Die im Jahr 1971 geborene Stella McCarrtney interessiert sich bereits früh für die Mode. 1995 macht sie ihren Abschluss an der Central Saint Martins Schule, was ihr viele Türen öffnet, darunter auch die des Ateliers des Schneiders Edward Sexton. Zwei Jahre später, 1997, wird sie die künstlerische Leiterin des Pariser Modehauses Chloé und ersetzt somit Karl Lagerfeld.

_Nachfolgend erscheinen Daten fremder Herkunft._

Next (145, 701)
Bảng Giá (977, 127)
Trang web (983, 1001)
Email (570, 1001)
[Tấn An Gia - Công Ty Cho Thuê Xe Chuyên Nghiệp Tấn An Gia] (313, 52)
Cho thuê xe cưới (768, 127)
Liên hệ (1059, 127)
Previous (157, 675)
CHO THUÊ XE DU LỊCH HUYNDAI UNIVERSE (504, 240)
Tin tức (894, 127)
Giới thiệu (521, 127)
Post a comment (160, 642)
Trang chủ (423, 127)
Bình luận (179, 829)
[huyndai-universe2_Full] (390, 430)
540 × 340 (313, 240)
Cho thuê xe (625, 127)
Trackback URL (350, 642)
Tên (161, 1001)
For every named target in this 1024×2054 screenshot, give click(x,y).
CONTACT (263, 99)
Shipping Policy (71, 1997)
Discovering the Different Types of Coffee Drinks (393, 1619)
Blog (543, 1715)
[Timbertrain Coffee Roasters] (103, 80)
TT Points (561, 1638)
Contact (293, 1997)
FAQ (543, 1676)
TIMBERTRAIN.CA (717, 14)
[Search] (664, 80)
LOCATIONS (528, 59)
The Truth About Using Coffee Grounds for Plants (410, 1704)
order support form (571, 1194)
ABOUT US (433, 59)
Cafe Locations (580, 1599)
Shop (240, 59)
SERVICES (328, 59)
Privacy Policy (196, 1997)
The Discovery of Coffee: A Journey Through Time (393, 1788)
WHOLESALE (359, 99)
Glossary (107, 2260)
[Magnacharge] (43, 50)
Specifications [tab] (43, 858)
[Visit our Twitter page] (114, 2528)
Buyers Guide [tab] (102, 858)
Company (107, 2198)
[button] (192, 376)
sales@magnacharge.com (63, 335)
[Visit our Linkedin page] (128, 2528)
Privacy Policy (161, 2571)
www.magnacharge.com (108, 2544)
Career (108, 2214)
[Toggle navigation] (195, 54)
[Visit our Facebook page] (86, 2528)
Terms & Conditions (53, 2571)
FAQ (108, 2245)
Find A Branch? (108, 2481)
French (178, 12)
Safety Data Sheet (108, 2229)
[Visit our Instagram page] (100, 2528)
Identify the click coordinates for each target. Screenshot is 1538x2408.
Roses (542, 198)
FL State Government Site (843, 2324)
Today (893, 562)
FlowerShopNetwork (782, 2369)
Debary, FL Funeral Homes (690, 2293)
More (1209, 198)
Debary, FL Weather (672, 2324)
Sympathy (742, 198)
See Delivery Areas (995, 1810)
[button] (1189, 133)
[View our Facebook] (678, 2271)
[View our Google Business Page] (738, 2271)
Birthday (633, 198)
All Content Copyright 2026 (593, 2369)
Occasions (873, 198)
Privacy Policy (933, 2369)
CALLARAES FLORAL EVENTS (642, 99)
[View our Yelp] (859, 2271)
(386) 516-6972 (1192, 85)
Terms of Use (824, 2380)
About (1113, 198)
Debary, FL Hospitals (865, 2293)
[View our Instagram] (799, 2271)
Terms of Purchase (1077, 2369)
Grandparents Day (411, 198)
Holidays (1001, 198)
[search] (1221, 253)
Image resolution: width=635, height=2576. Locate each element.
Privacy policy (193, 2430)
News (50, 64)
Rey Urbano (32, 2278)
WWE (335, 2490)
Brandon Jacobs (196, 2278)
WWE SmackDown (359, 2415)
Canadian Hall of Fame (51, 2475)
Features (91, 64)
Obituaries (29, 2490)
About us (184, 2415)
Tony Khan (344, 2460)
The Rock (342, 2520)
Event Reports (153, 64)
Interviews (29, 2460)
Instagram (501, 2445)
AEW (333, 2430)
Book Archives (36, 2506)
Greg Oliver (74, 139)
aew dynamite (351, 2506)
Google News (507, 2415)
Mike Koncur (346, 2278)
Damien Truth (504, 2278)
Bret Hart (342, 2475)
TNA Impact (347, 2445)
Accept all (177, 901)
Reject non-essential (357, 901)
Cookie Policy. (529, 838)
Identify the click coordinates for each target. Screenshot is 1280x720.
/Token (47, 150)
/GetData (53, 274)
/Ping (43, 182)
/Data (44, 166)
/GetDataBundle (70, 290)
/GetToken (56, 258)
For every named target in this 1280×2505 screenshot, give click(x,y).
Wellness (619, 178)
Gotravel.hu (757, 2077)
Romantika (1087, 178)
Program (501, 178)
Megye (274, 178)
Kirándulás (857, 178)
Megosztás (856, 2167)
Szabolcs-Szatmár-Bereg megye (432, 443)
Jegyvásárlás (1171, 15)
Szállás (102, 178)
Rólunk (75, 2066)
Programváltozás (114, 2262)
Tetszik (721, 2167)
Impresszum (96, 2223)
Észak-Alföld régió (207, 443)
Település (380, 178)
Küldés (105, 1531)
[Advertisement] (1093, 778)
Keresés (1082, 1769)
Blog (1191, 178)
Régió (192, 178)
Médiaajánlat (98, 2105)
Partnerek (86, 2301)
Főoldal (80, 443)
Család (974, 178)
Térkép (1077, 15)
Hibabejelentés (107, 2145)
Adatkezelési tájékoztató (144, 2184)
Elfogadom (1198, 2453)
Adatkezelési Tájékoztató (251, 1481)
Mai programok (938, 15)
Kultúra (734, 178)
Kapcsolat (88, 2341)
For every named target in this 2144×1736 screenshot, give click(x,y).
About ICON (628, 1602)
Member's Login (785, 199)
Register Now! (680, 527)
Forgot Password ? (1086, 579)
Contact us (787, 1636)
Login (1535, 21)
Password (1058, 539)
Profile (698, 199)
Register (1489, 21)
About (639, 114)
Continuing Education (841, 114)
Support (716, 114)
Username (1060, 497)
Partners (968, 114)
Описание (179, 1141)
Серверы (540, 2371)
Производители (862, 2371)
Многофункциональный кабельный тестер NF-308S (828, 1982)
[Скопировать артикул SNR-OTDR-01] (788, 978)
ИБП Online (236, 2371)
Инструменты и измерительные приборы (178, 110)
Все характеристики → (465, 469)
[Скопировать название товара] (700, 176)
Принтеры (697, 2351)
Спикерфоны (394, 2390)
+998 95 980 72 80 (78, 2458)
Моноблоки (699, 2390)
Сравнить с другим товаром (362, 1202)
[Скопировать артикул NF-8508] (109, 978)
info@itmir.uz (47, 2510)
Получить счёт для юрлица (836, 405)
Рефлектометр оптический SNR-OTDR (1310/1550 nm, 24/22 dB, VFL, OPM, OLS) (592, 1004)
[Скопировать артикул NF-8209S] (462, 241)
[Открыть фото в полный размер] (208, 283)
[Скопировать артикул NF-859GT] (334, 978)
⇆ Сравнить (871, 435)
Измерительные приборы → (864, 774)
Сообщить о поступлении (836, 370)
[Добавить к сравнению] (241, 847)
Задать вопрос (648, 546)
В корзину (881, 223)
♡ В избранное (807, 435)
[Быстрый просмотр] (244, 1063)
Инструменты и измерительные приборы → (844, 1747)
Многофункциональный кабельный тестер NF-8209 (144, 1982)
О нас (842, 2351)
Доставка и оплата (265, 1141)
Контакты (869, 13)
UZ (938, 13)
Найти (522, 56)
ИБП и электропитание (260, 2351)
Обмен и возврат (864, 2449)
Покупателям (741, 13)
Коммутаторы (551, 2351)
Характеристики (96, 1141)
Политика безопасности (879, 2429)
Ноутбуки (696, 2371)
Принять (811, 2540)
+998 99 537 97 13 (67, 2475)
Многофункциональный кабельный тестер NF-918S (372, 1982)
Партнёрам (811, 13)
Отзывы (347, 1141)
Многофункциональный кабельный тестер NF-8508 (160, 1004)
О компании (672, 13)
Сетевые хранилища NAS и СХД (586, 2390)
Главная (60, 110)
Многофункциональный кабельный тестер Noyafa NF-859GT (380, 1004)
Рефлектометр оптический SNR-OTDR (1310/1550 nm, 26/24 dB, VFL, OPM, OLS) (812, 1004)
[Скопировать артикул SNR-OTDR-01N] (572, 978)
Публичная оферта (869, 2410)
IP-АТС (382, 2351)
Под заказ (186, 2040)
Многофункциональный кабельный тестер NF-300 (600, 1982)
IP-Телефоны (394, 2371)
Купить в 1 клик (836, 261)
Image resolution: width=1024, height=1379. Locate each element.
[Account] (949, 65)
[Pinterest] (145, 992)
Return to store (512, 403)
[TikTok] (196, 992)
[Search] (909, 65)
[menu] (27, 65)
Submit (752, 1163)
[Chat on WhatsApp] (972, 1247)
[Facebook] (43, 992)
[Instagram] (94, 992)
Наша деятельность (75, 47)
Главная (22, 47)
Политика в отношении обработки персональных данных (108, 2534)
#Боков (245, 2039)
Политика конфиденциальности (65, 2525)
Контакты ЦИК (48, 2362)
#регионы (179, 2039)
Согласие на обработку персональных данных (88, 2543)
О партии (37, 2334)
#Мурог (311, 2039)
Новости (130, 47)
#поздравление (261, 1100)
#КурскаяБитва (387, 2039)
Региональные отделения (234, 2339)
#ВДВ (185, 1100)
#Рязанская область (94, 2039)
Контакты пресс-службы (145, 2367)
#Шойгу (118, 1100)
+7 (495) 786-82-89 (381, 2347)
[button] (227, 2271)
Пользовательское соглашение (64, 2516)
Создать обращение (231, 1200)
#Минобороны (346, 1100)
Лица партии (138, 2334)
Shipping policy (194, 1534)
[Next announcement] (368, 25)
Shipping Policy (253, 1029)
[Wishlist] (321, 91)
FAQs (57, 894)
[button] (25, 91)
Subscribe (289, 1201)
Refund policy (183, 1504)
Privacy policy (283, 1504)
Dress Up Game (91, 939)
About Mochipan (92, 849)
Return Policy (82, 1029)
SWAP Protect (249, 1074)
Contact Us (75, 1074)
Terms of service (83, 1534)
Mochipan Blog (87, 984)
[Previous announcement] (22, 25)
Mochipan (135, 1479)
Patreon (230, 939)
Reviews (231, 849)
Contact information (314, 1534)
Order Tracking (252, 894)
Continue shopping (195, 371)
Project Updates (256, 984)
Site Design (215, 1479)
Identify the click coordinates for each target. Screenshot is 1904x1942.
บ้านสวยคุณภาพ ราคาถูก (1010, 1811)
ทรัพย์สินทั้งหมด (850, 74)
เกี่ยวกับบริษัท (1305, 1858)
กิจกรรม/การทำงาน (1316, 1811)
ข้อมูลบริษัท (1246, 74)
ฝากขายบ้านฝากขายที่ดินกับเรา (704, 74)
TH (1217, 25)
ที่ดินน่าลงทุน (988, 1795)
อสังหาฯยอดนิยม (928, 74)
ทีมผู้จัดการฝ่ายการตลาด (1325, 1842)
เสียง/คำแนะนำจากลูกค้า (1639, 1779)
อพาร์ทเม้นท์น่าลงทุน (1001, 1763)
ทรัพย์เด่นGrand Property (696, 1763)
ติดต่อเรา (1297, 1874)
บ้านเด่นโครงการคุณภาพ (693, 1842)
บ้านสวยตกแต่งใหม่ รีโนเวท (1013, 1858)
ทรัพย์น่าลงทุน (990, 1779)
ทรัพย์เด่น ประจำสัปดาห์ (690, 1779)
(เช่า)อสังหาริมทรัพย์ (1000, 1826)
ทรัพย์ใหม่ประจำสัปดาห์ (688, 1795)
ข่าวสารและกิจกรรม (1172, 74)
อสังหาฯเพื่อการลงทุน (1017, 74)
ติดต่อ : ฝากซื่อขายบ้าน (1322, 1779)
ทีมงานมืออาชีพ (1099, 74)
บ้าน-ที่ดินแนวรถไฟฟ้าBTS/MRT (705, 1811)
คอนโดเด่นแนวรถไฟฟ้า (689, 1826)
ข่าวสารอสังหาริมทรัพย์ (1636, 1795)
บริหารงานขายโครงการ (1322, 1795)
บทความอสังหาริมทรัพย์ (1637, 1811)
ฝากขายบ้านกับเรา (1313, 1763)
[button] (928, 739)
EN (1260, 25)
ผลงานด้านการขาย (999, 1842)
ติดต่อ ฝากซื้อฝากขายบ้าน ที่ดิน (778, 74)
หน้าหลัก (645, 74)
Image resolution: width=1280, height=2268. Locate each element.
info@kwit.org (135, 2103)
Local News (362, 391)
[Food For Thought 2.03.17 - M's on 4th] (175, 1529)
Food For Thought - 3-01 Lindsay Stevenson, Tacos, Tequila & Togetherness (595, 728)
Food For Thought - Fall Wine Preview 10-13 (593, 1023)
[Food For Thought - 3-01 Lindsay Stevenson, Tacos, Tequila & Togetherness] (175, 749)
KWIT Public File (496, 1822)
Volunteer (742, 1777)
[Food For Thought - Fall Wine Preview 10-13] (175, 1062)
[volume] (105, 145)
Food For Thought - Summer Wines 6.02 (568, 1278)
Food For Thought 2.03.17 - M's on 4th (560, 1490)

Dort bleibt sie vier Jahre, bevor sie nach England zurückkehrt und 2001 ihre gleichnamige Marke gründet. Sie ist eine Verfechterin von Anti-Leder und Anti-Pelz und macht sich somit schnell in der ökologischen Luxuswelt einen Namen. Sie erhält mehrere Preise, darunter auch den Preis als Beste Designerin des British Fashion Award im Jahr 2015. Ihr Eklektizismus sorgt dafür, dass sie diverse Kooperationen, darunter mit H&M und Adidas, eingeht. Sie setzt sich außerdem stark für den Kampf gegen Krebs und den Kampf gegen Gewalt an Frauen ein.